It was a painting of a resurrected Jesus surrounded by his awe-struck disciples, including “Doubting Thomas” touching the wound in Christ’s torso. The painting looked like an ancient relic discovered in some long-forgotten desert monastery in the Holy Land, a Byzantine-styled fresco filled with sharply contoured figures, bursting with colors of deep blue and blood orange.
But it was another color in the picture that caught her eye. Jesus was depicted as a man of color — somewhere between brown and Black — and so were his disciples. Cleveland, who would go on to become a theologian and social psychologist, realized she had always pictured a Nordic-looking Jesus who looked like Thor.

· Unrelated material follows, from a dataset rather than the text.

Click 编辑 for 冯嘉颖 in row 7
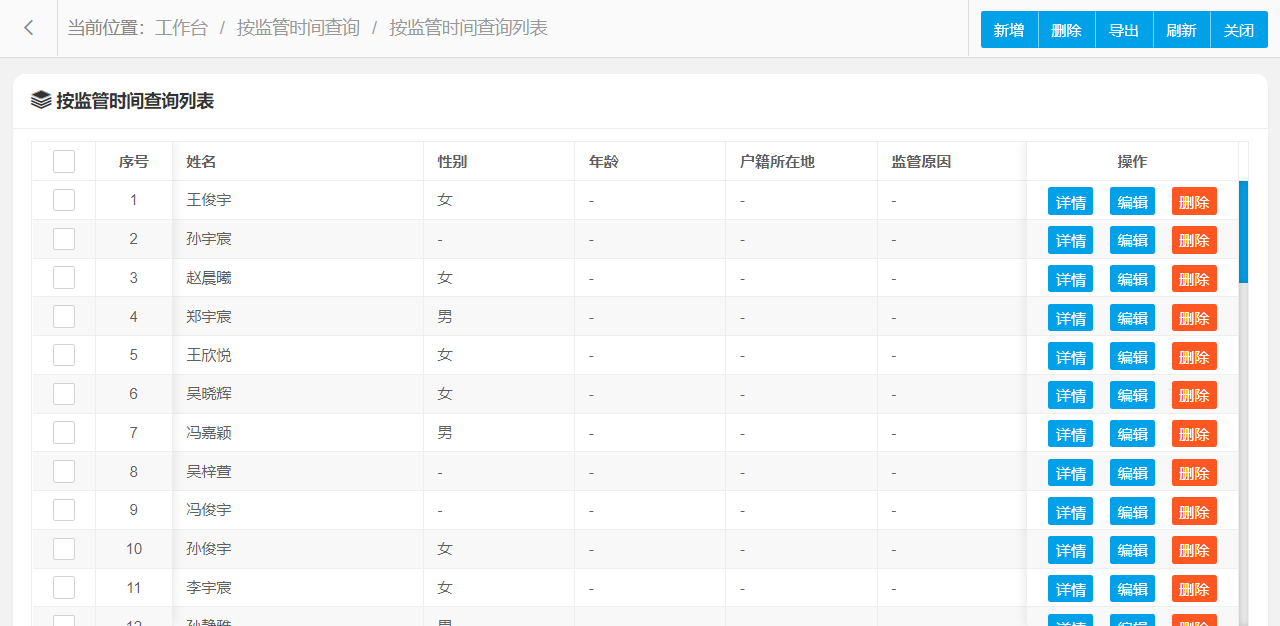The image size is (1280, 626). point(1132,434)
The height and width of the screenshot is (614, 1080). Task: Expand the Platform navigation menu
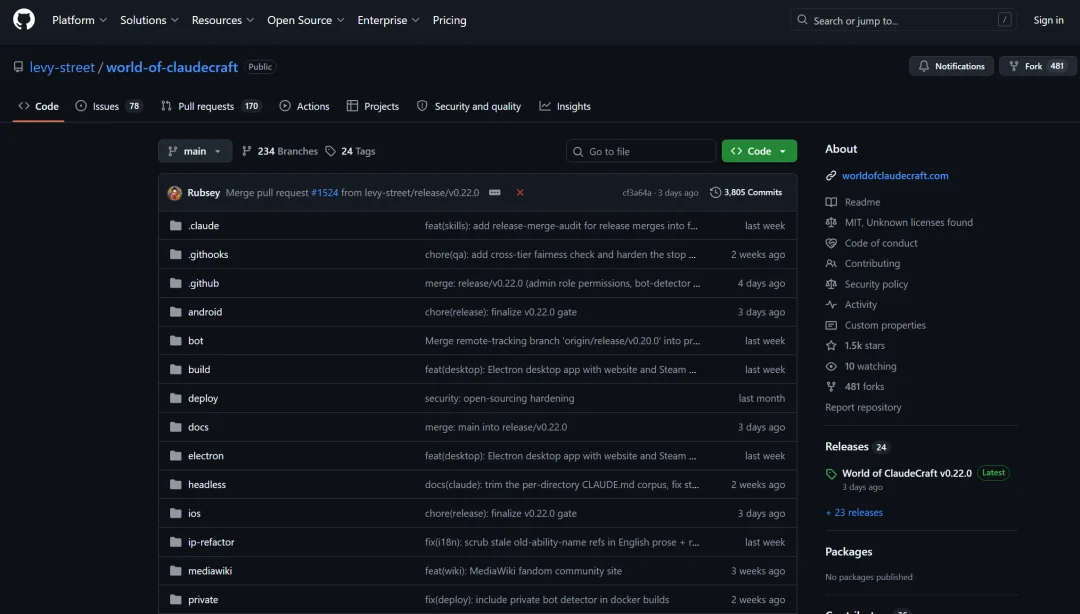pyautogui.click(x=79, y=20)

Now she realized that he looked more like her, a Black woman.
For Cleveland, changing the color of Jesus changed how she viewed the meaning of Easter.
“When I see the Easter story, I see Jesus being a victim of state-sanctioned violence. I see Jesus surrounded by Black and brown people who wish they could do something, but had no power in the moment,” says Cleveland, author of “God Is a Black Woman.”
“And I see people being victims of a system that can’t see their full humanity and assumes the worst of them. And yet there’s hope in the end,” she says. “The universe does bend toward justice, even though the arc is long.”
As Christians worldwide celebrate the resurrection of Jesus today, Cleveland’s story points toward an uncomfortable truth: The true face of the historical Jesus looks nothing like the one many still see in their church’s stained-glass windows, in Hollywood movies, or in the image many carry in their minds.
Many scholars and archeologists now agree that Jesus was most likely a brown-skinned, brown-eyed man — more akin to a “Middle Eastern Jewish” or an Arab man. A commentator once said that if Jesus was taking a flight today “he might be profiled for additional security screening” by the TSA.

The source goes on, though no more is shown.